Dance Sensitivity Communication
For any social dance to work pleasantly there must be consensus as to how to interact. In a milonga, tango dancers will move into the flow which is always anticlockwise. Even when a dancing couple’s individual figures have clockwise components the overall direction will be maintained. When it’s not, dancers will collide or receive painful injuries from stray feet and heels. In less structured environments (such as on a tango nuevo floor) it’s still important to give others space to dance and take into account certain basic considerations. The consequence of not doing so is at minimum bad feelings which, since they can’t be hidden in social dance, will make everyone’s time much less pleasant.

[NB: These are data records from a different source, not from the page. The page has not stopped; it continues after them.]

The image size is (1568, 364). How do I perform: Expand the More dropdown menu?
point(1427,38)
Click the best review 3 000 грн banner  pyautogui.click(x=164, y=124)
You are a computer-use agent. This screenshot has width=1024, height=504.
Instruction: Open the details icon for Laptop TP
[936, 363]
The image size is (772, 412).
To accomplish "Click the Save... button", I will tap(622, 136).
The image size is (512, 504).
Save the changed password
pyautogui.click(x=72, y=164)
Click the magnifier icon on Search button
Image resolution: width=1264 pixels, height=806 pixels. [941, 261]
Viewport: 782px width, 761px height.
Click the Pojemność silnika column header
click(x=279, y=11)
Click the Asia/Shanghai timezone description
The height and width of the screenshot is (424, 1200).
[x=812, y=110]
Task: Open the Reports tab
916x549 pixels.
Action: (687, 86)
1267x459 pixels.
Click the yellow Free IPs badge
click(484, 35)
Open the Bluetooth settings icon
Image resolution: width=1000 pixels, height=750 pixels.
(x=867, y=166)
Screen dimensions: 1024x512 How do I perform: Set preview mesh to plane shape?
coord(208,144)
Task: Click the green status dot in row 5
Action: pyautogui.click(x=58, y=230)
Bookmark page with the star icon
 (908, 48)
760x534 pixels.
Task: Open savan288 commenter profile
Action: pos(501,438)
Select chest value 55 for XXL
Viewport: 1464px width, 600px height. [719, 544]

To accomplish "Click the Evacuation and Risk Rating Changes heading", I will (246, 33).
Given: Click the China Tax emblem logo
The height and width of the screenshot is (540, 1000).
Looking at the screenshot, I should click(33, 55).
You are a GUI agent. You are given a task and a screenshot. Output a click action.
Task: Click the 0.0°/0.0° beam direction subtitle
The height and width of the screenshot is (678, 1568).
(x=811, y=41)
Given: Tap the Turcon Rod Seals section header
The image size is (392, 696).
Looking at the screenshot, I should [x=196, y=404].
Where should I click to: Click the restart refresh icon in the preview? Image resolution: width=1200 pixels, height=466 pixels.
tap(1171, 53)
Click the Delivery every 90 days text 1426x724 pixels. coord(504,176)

A healthy milonga will contain individuals who irrespective of their ability or mental state are not too self-consumed to think respectfully about their interaction with their partner and the others on the floor;
“If I am *this* close to him [too close to the man in front] I cannot go here, because he is there. I cannot go here, because the woman is there, and I cannot see. I cannot go *this* way, because it is a backward step and I cannot see. I have no possibility at all. But if I am *this* close [leaving a meter of space] I have many possibilities”
– Ms Hedgehog quoting a dance instructor
It’s not just partner dances that require such a combination of consensus and common sense. A Ceilidh couldn’t work if the dancers didn’t listen to the Caller, good form in salsa is to move only within one’s space and it goes without saying that any dance-off must give space to competing groups or individual dancers. Good dancers (and by that I mean those who use their brains rather than those skilled in a particular dance) can even employ a form of traffic calming technique which will be covered in another blog post.
While the milonga is particularly unforgiving with regards to insensitive dancers (women will refuse to dance with a selfish lead and I’ve seen groups of good dancers collude to drive insensitive ones off the floor) the same is true for every dance to varying extents.
As with dance, so with life. So too with communication.
Healthy relationships and healthy communications are built through, among other things, the successful transference of respectful messages between people who interact. Consideration, leaving them space to express themselves, listening and relating that back are all important, but the key thing is not to allow one’s feelings about one’s own situation – however dire or wonderful – to take over one’s behaviour towards the people around.